Yuma Sun:  When planning for the future, none of us has a crystal ball. We must plan our affairs based on current circumstances while trying to anticipate a whole range of possible future events.

 When a couple sits down to plan what they want to happen after their death, they are trying to anticipate events decades down the road. A couple, each age 50, on average has more than 35 years until the death of the survivor of them. Who 35 years ago could have predicted the way our society would change and how events would occur into the 21st century?

 Of course, we must plan, even though few, if any of us, have the ability to predict events in the years to come. We can plan for unforeseen events by giving discretion to those who will be there when those events occur. We choose someone we trust to make those decisions and to come as close as possible to what we would have done if we were there to make the decision. When we leave our assets in a trust, a “trustee” is given the responsibility of managing those assets and carrying out our wishes. The trustee can be given broad discretion, which he or she can exercise in light of the circumstances which we could not have foreseen.

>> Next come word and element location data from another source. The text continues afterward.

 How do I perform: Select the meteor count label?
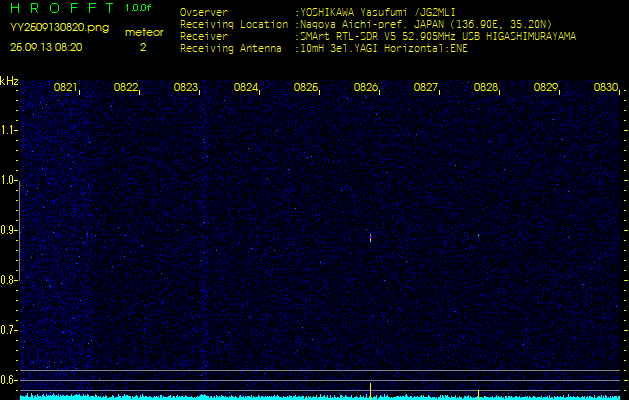tap(143, 32)
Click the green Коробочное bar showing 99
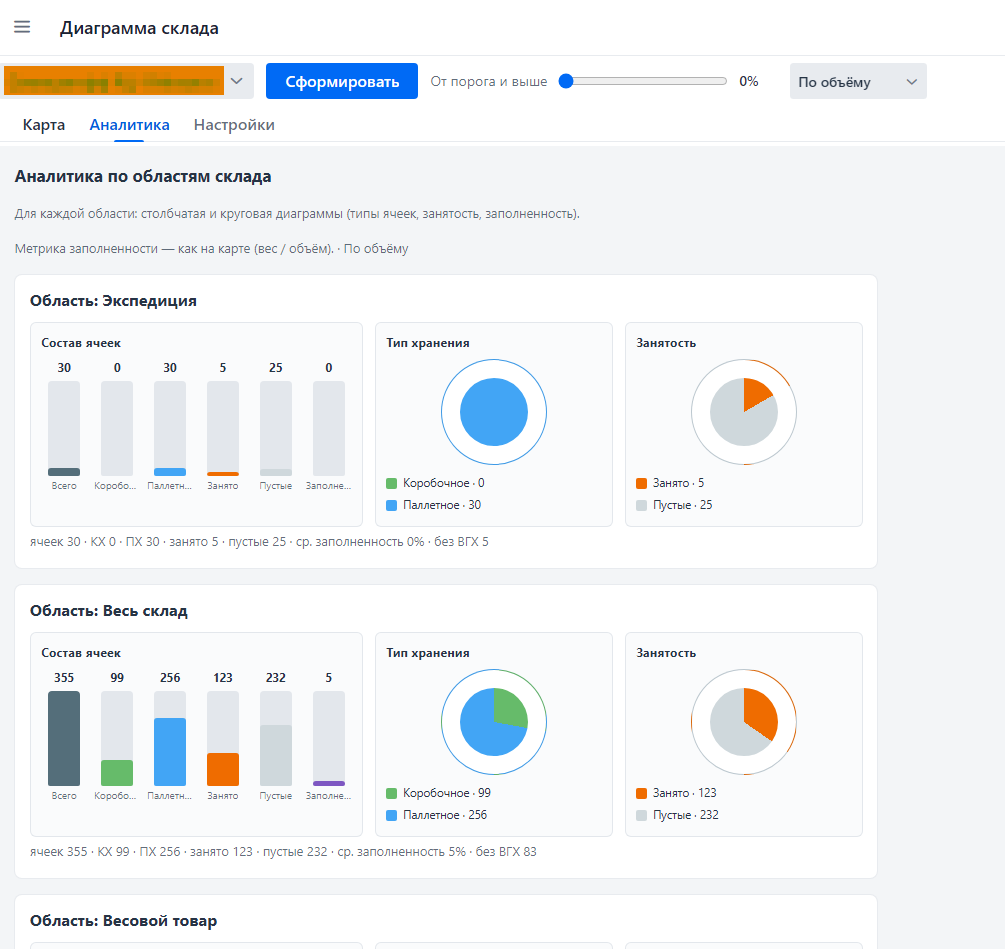Image resolution: width=1005 pixels, height=949 pixels. (117, 773)
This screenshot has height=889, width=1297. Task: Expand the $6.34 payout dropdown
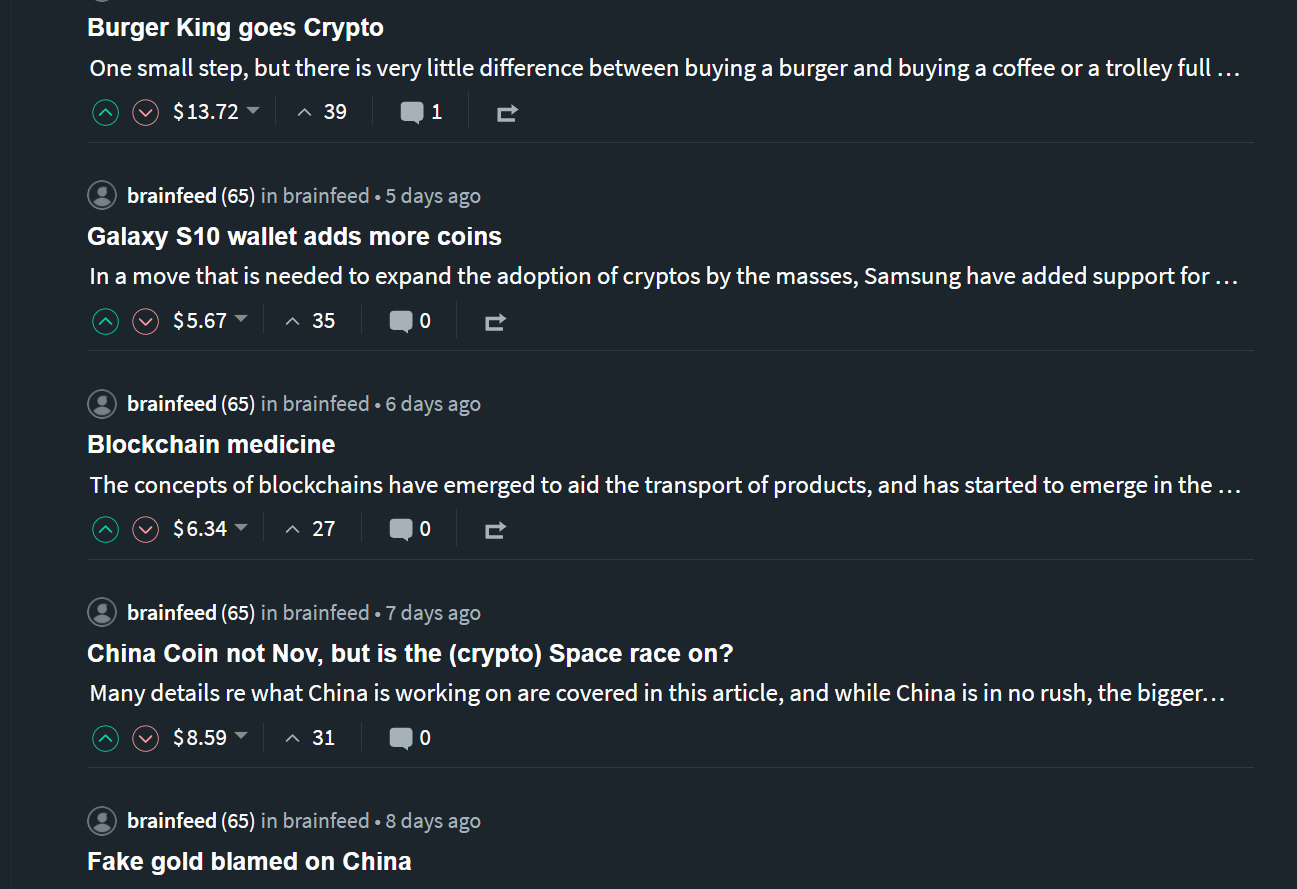[x=241, y=528]
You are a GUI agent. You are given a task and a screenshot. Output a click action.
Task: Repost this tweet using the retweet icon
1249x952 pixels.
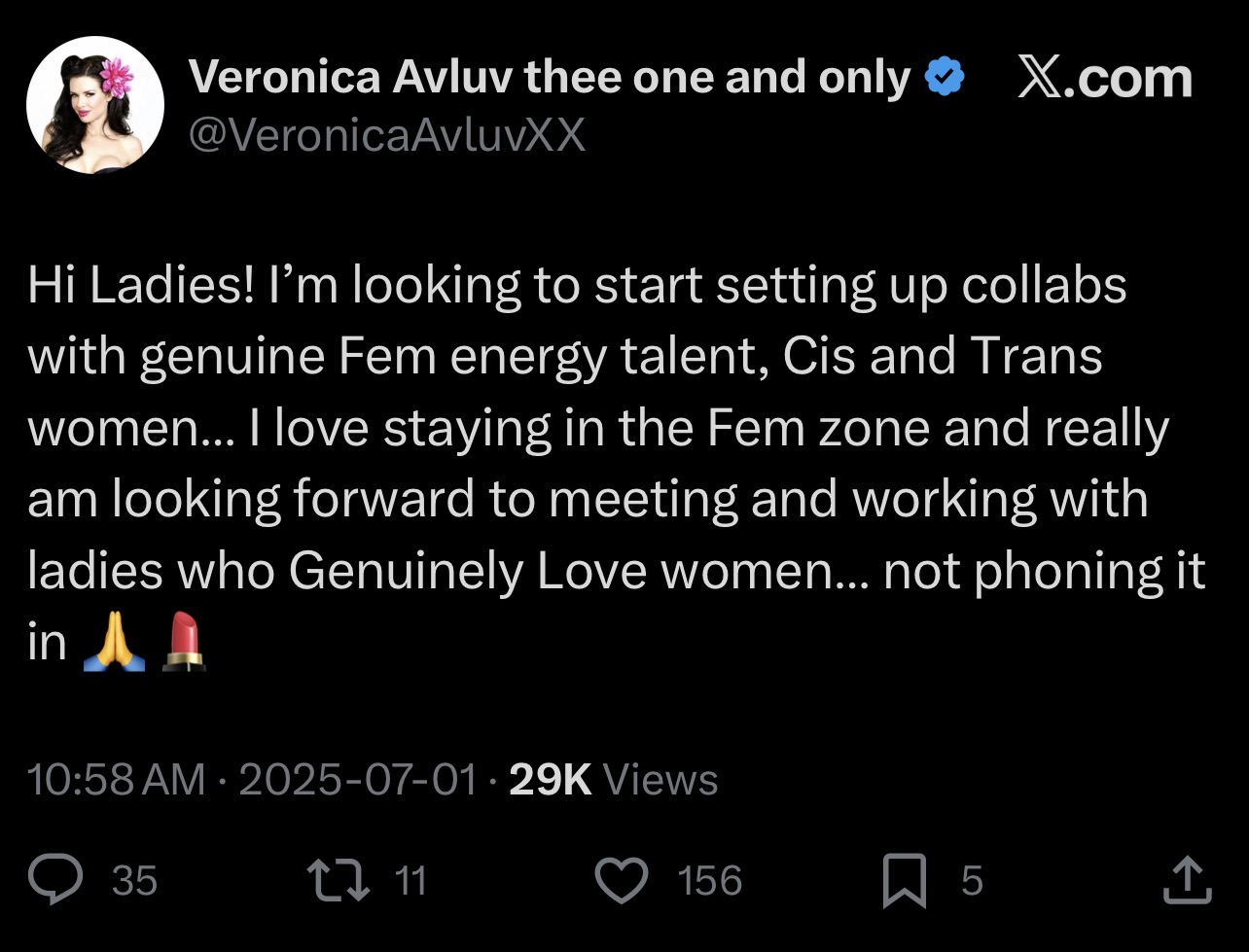337,880
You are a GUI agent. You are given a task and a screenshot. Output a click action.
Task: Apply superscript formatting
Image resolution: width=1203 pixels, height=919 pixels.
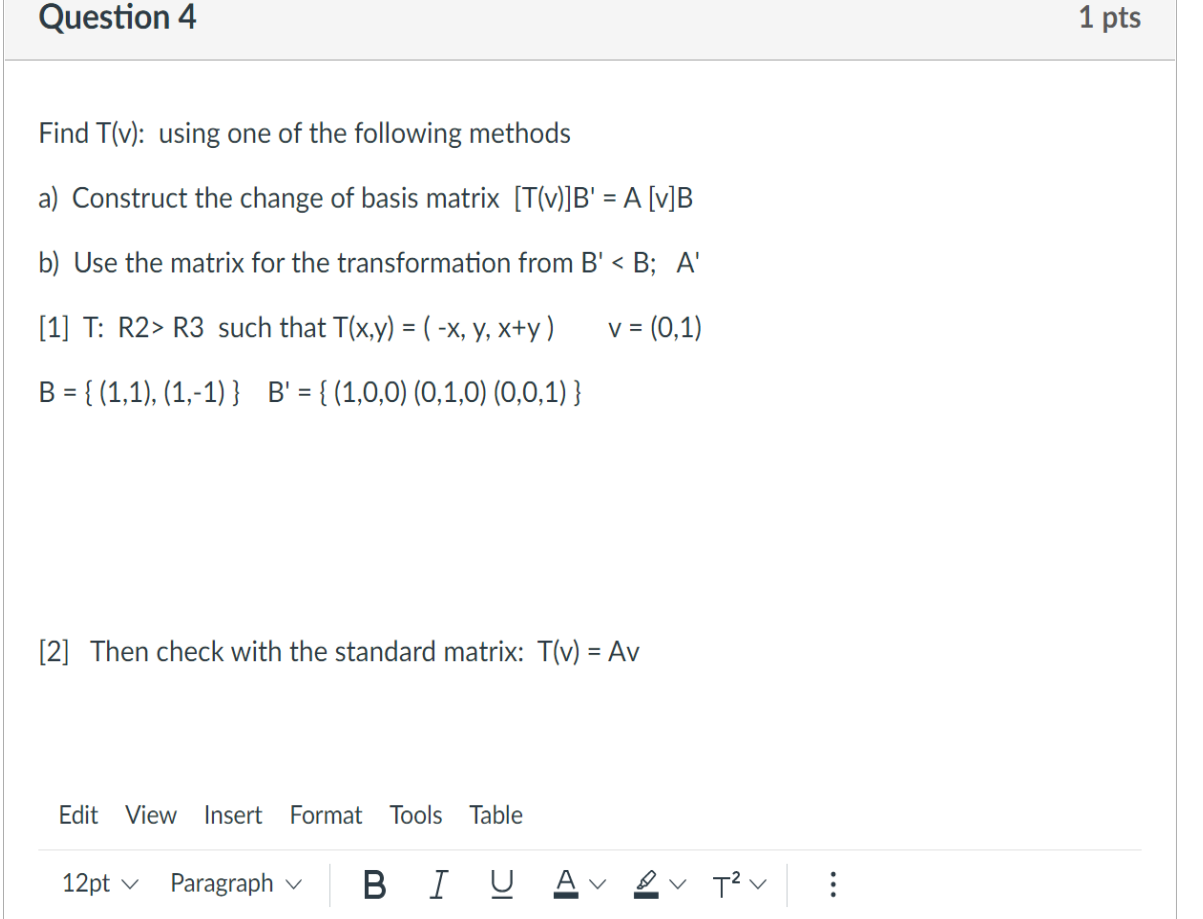point(725,883)
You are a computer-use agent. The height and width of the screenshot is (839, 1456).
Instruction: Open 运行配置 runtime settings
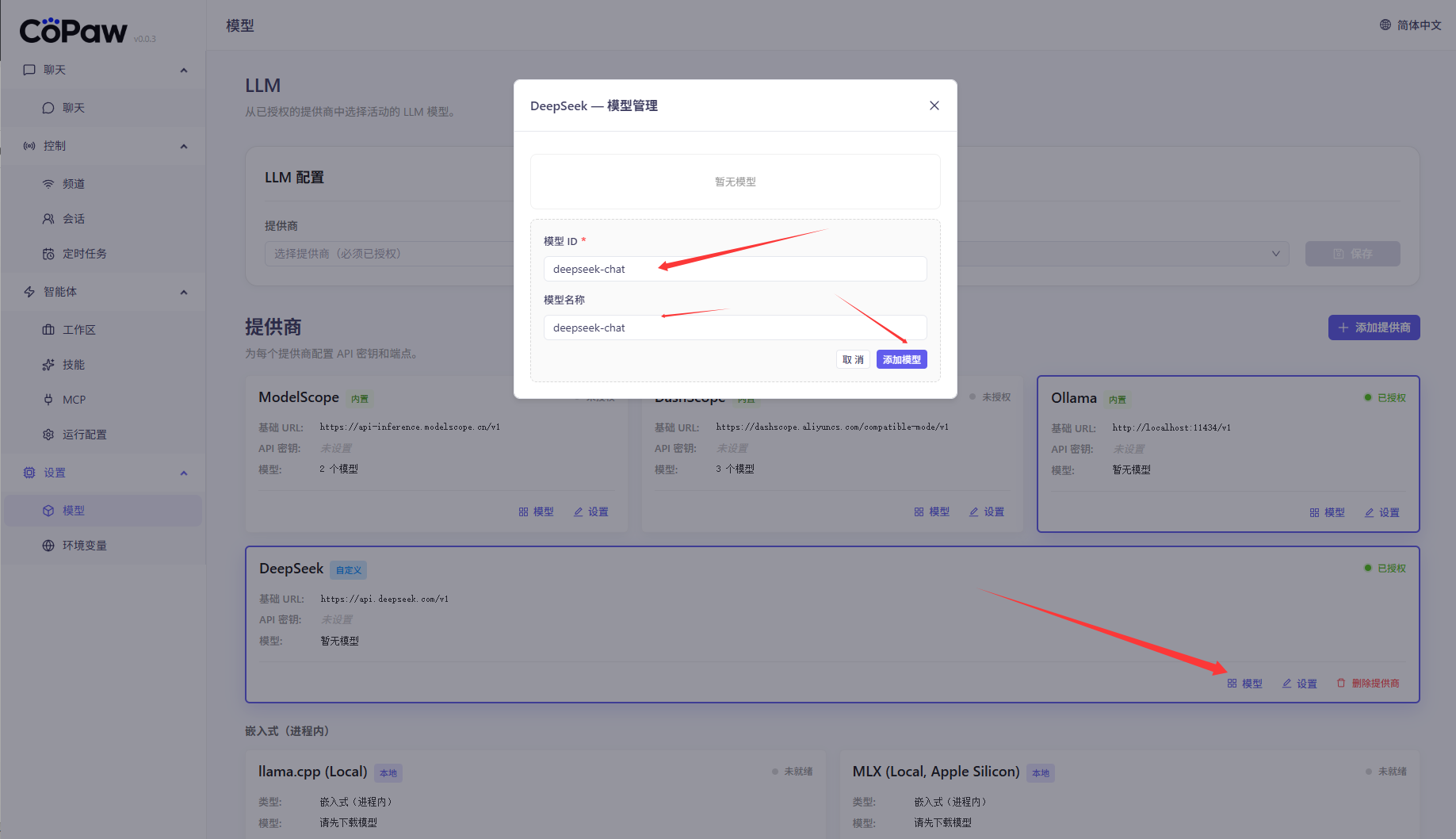click(84, 435)
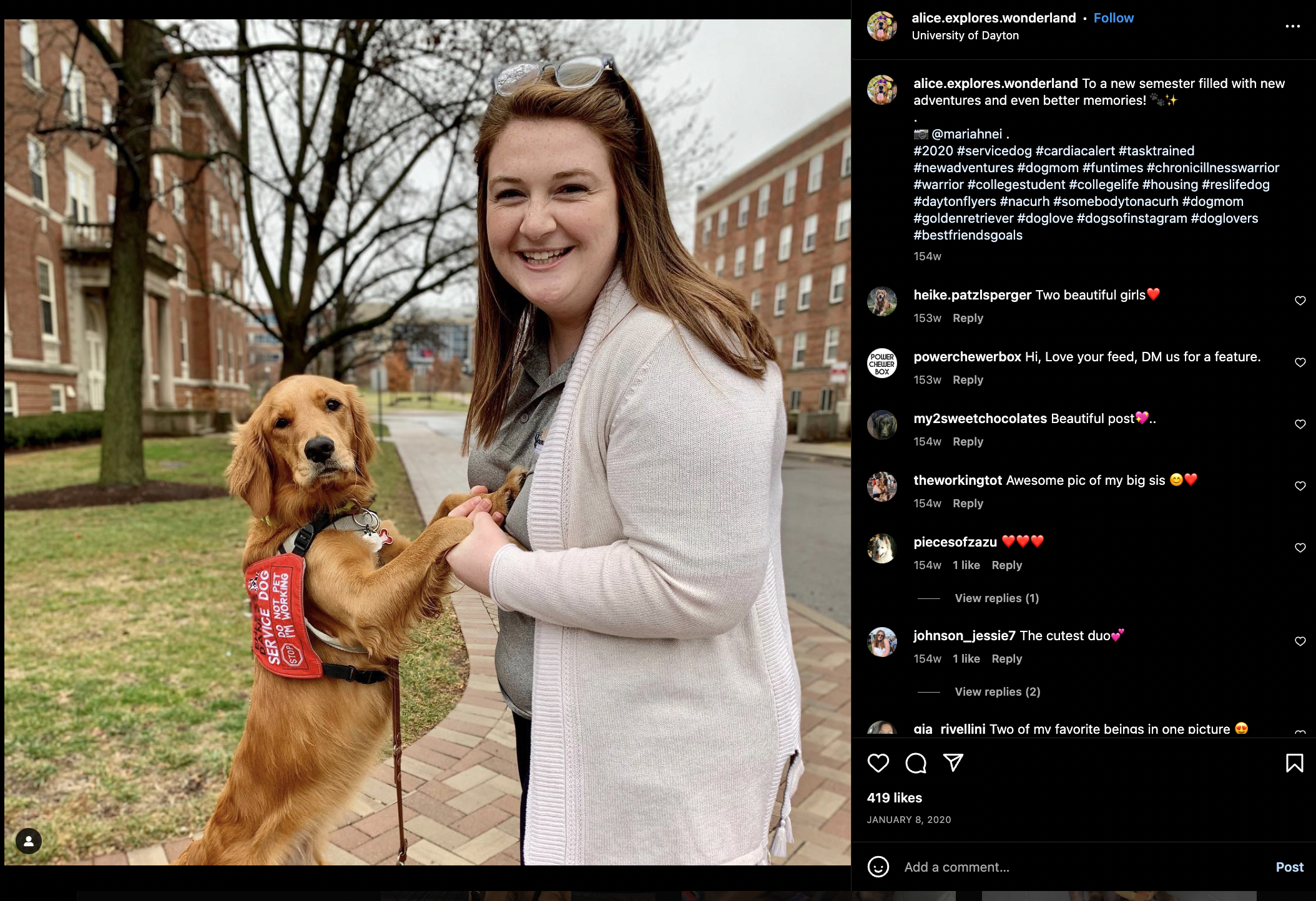Open University of Dayton location
The image size is (1316, 901).
coord(965,36)
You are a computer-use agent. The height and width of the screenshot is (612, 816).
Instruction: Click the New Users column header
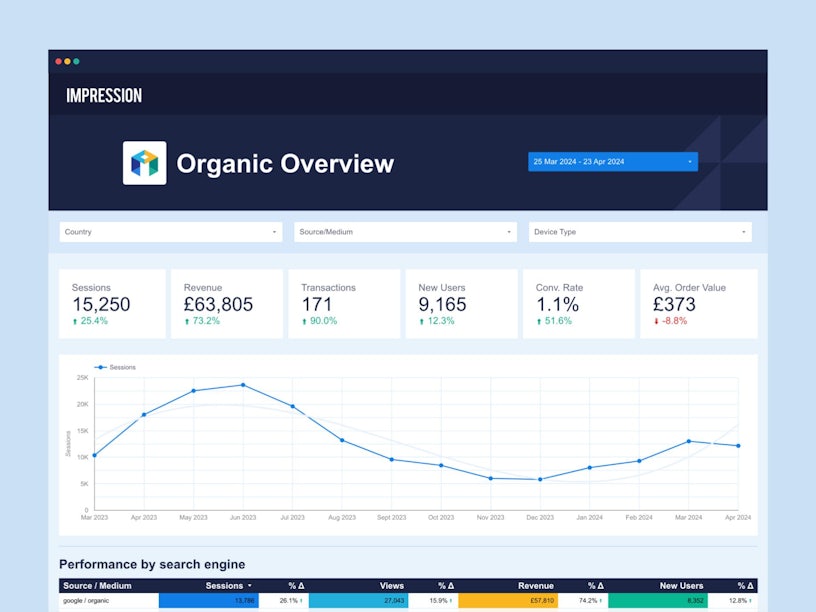(x=681, y=586)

 Sophisticated estate planning attorneys even use a concept called a “trust protector” or “special co-trustee” to add even greater flexibility. A trust protector is an unbiased, unrelated person. He or she should not be the normal trustee and should not be one of the beneficiaries of the trust. He or she is given the authority to exercise powers which might cause a problem if the normal trustee exercised them. For example, if a trust owns life insurance on the life of the normal trustee, the insurance might be taxed to the normal trustee's estate if he or she exercised powers over the policy. This tax problem is avoided by using a trust protector.